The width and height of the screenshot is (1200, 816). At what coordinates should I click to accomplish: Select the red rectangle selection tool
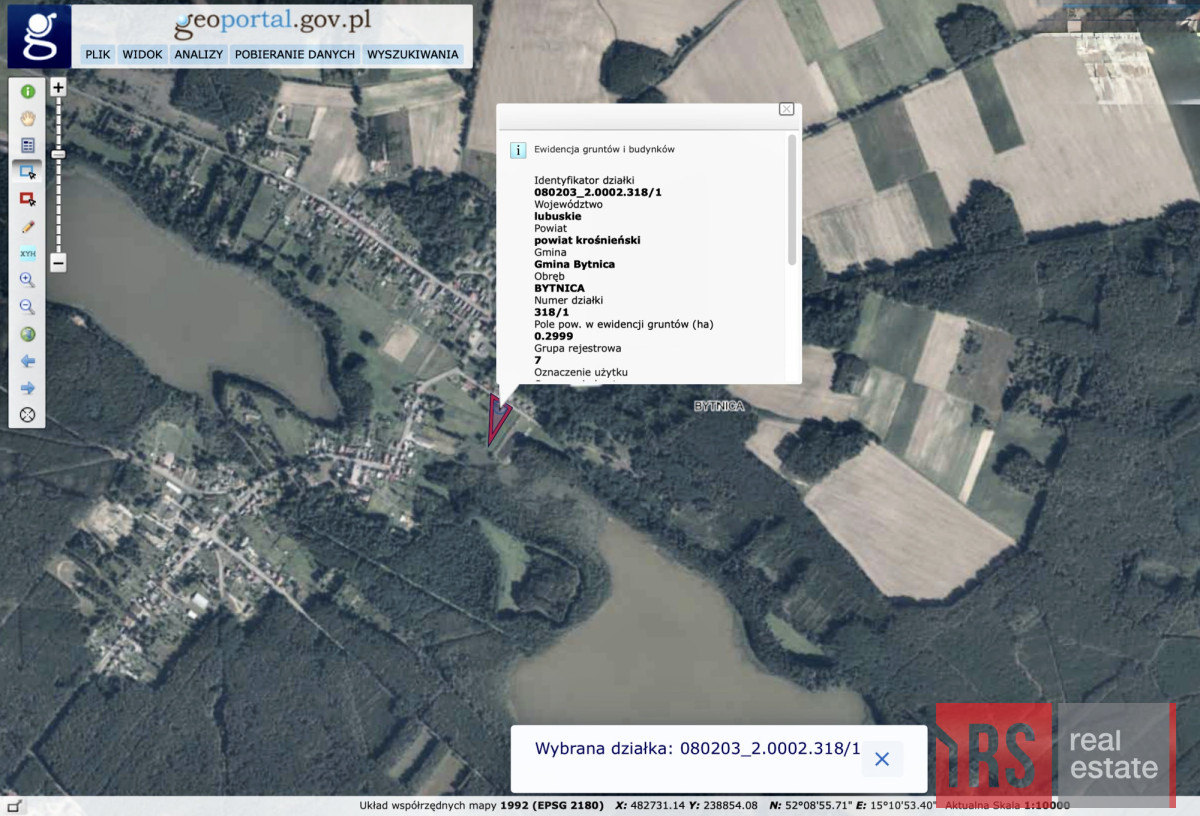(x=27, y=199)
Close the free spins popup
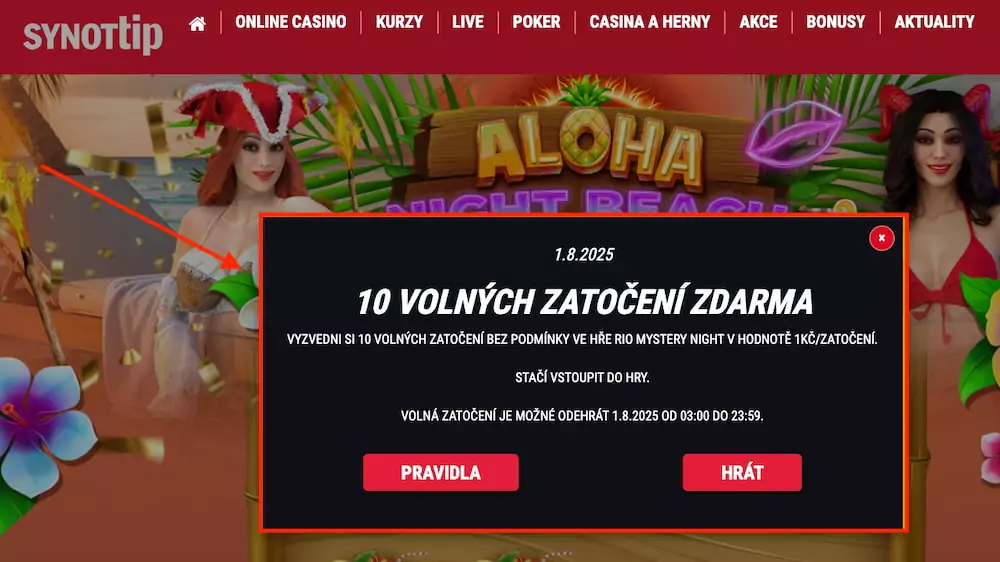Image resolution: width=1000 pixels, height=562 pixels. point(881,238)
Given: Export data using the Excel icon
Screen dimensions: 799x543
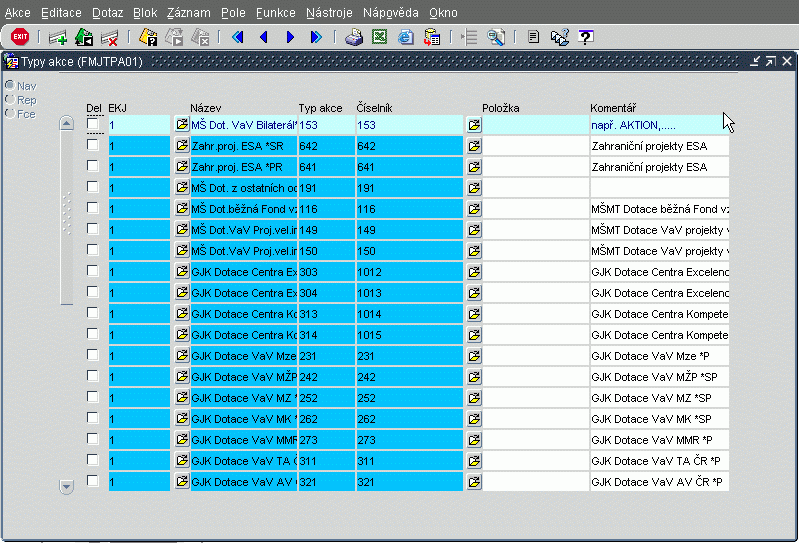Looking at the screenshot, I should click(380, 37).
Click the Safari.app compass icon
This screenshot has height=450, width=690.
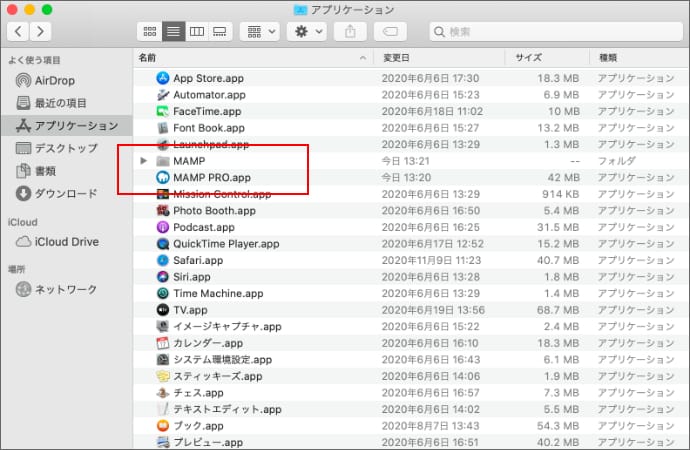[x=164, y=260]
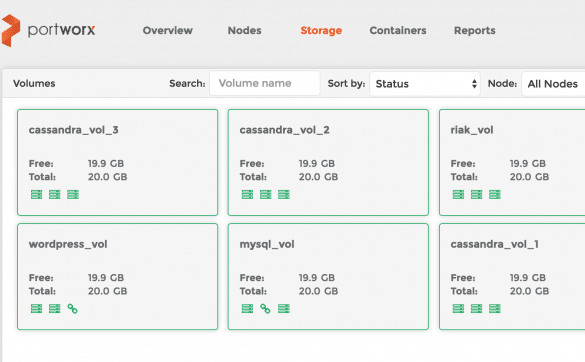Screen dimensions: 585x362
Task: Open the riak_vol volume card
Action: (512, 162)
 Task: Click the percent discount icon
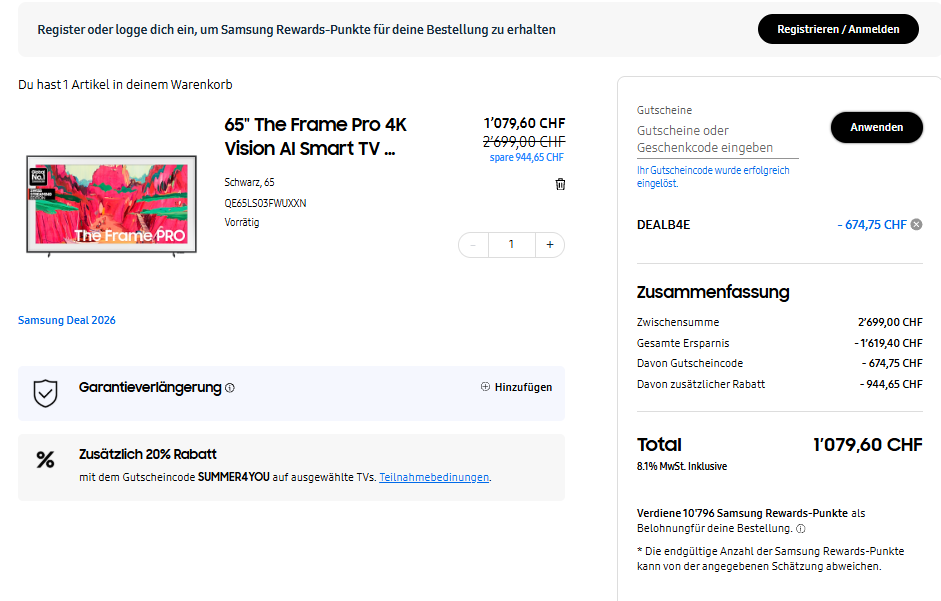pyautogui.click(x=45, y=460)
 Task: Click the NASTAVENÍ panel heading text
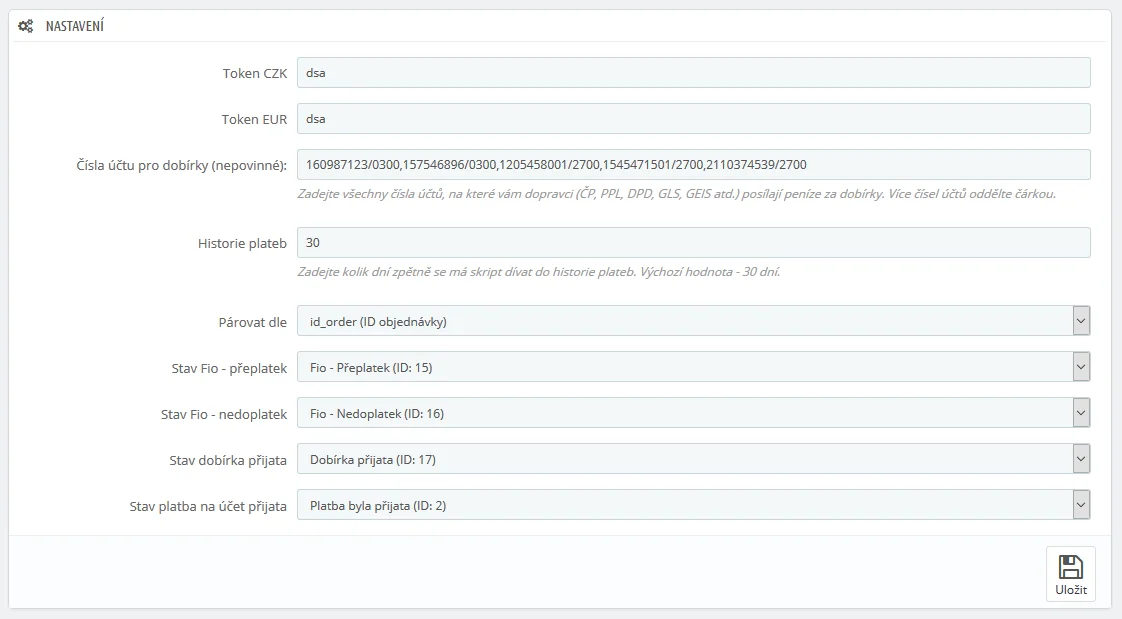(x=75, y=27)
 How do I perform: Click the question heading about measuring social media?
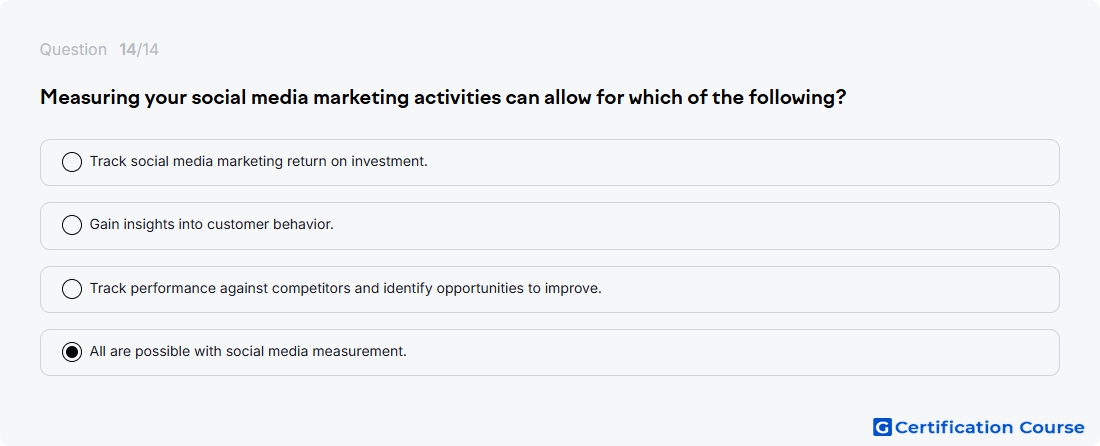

·····

(YOUR INSTRUCTIONS): Find the line containing "Close the free spins popup" in the records above, then copy it and every line after it exactly, through the last one, without any pictures.

(RESPONSE BELOW):
Close the free spins popup
Image resolution: width=1000 pixels, height=562 pixels. point(881,238)
Given: Export data using the Excel icon
Screen dimensions: 799x543
Looking at the screenshot, I should click(380, 37).
Click the Safari.app compass icon
This screenshot has height=450, width=690.
[x=164, y=260]
Screen dimensions: 585x362
Task: Open the riak_vol volume card
Action: (512, 162)
 Task: Click the percent discount icon
pyautogui.click(x=45, y=460)
 Task: Click the NASTAVENÍ panel heading text
(x=75, y=27)
 How do I perform: Click the question heading about measuring social media?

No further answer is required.